Toxikologische Untersuchung nach Todesfall in JA Stein

Die Ergebnisse der Untersuchungen werden erst in einigen Wochen vorliegen.
Die Ergebnisse der Untersuchungen werden erst in einigen Wochen vorliegen. ©APA/HANS KLAUS TECHT
Im Zusammenhang mit dem Ableben eines Häftlings der Justizanstalt Krems-Stein lässt die Staatsanwaltschaft Krems neben der Obduktion auch eine toxikologische Untersuchung des Leichnams durchführen.
Häftling in JA Stein verstorben

Das sei in derartigen Fällen üblich, teilte Behördensprecher Franz Hütter am Donnerstagnachmittag auf APA-Anfrage mit.

Der Mann wurde in der vergangenen Woche ohne Bewusstsein in seiner Zelle gefunden und verstarb nach seiner Einlieferung in ein Spital. Es gebe keine Hinweise auf ein Fremdverschulden, man gehe vorerst nicht von einem "bedenklichen Todesfall" aus, sagte Hütter. Die Ergebnisse der in die Wege geleiteten Untersuchungen würden "in einigen Wochen" vorliegen.

Justizministerium weist Misshandlungsvorwürfe zurück

Unterdessen ist das Justizministerium weiteren medial kolportierten Vorwürfe in Richtung der JA Stein entgegengetreten. Der Mann - ein 38 Jahre alter Ex-Profi-Boxer tschetschenischer Herkunft - sei korrekt behandelt worden. "Jegliche Vorwürfe, dass er diskriminiert worden sei und weitere Gefangene in der Justizanstalt Stein misshandelt und isoliert würden, entbehren jeder Grundlage", bekräftigte das Ministerium auf APA-Anfrage.

Der Insasse habe sich nicht in "Isolationshaft" befunden, sondern sei in einer regulären Einzelzelle untergebracht gewesen: "Solche Einzelhafträume stellen einen gesetzlichen Unterbringungsstandard dar. Einzelhafträume werden nach Kapazitäten und in den überwiegenden Fällen auch auf Wunsch des Insassenvergeben." Im konkreten Fall sei die singuläre Unterbringung keine Sicherheitsmaßnahme gewesen.

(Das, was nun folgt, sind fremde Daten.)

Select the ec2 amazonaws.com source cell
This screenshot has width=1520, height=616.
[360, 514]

Obduktion noch nicht abgeschlossen

Der Häftling sei auch regulär mit Essen versorgt worden, betonte das Ministerium. Die Mahlzeitenausgabe an Häftlinge werde dokumentiert und lasse sich daher lückenlos nachvollziehen.

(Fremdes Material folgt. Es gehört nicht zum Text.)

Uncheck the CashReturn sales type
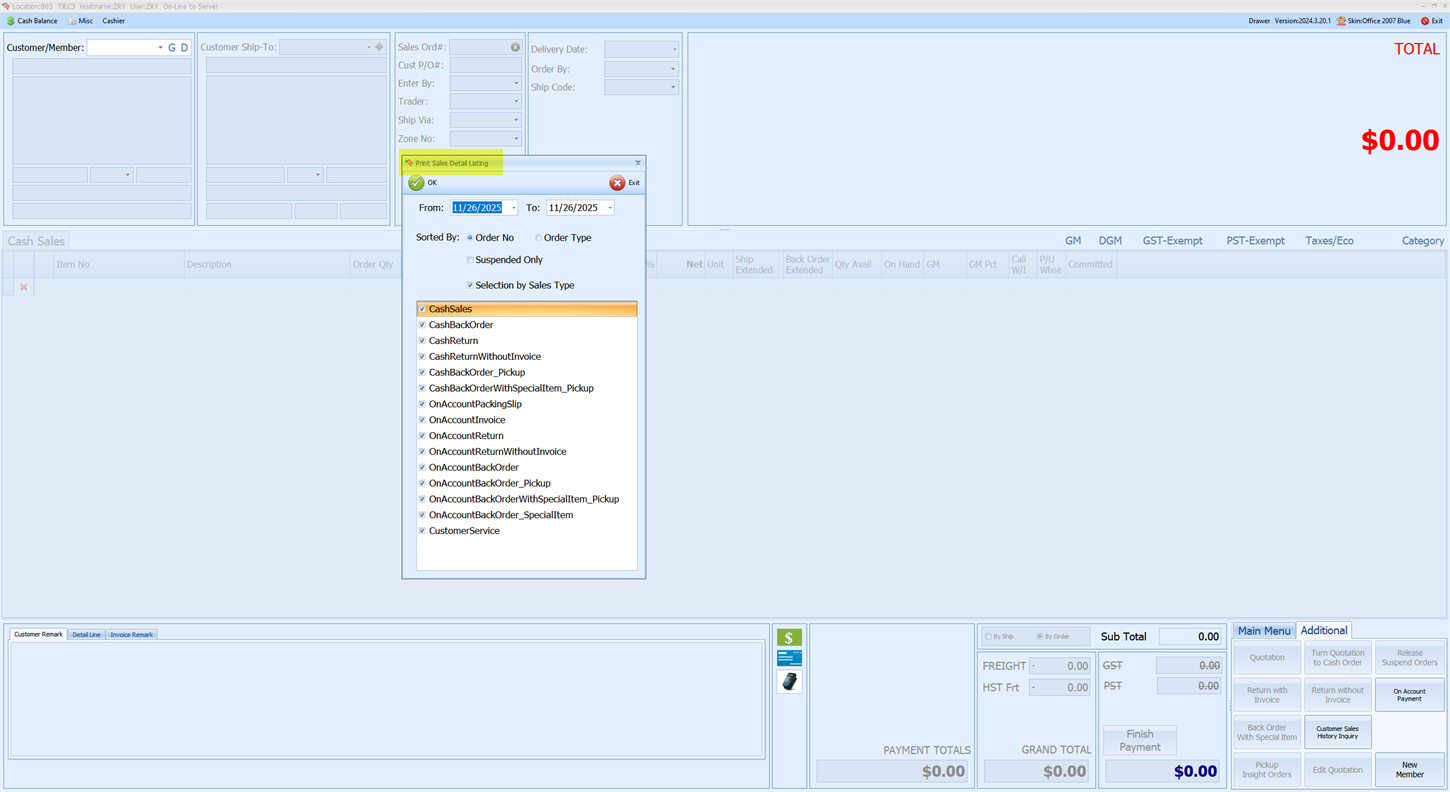 point(422,341)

Nicht gelten ließ man im Palais Trautson die Behauptung, die Familie des Verstorbenen sei nicht zeitnahe vom Tod des 38-Jährigen verständigt worden: "Die Familie des Verstorbenen wurde am Todestag durch die Leiterin des Sozialen Dienstes telefonisch verständigt. Dabei wurden die Informationen weitergegeben, die der Justizanstalt vorliegen. Bedauerlicherweise konnten keine Angabe zu der Todesursache gemacht werden, da die Obduktion noch nicht abgeschlossen ist."